Last week's AIHce 2011 here featured dozens of posters describing completed IH research work in areas including nanotechnology, ergonomics, construction safety, lab safety, agricultural safety, mold, exposure assessment, PPE, respiratory protection, toxicology, engineering controls, and wood dust –- included because the 2nd International Symposium on Wood Dust was held in conjunction May 17-18 and featured presentations from several European, American, and Canadian experts.

Consultants and IH personnel conducting sampling are likely to appreciate a poster titled "The Stability of Sulfur Compounds, Low Molecular Weight Gases, and VOCs in Four Air Sample Bag Materials" that describes research done by Cythia Kuhlman, Linda Coyne, and Nicole Zovack of SKC Inc. in Eighty Four, Pa. They tested the suitability of four different types of air sampling bags in comparison with DuPont's Tedlar film bags; practitioners need to know this because DuPont announced in 2009 that it would "phase out support" for Tedlar film in this market, they wrote.

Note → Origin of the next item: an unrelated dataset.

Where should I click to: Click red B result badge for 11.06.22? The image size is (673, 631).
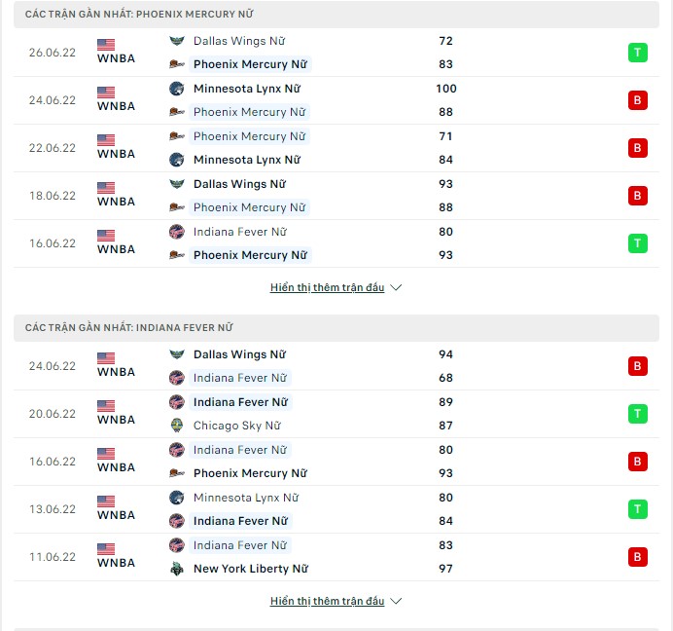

The four bags -- FluoroFilm, SamplePro, FlexFilm, FlexFoil PLUS, and Kynar -- worked well in the tests, which involved sulfur compounds, VOCs, methane, carbon monoxide, and carbon dioxide. The background levels of the bags were first tested with clean air, then their storage capability was tested daily for three days with known concentrations of the test substances. FlexFoil PLUS was superior for sampling sulfur compounds, while the other three performed well for samping VOCs or low molecular weight compounds, they found. "Low background and storage stability of 3 days for many chemicals were documented in these new films. Users will need to closely review available data to choose the best bag for specific applications," they wrote.

Also of interest were two studies by a pair of Norwegian researchers, Morten Buhagen and Solveig Foreland, of workers' exposure to exhaust related agents, respirable dust, and respirable quartz during 18 months of reconstruction work on a 5-kilometer subsea road tunnel on the wesern coast of Norway after seawater began to penetrate it. The rehab work was done at night, with traffic passing in convoys twice per hour, wrote the pair, who work at the University Hospital of Trondheim's Department of Occupational Medicine and the Norwegian University of Science and Technology's Department of Public Health and General Practice. Exposures were generally low, they found, but high peak values of nitrogen dioxide and CO were observed, especially during blasting, and respiratory exposures were highest during asphalt milling and paving.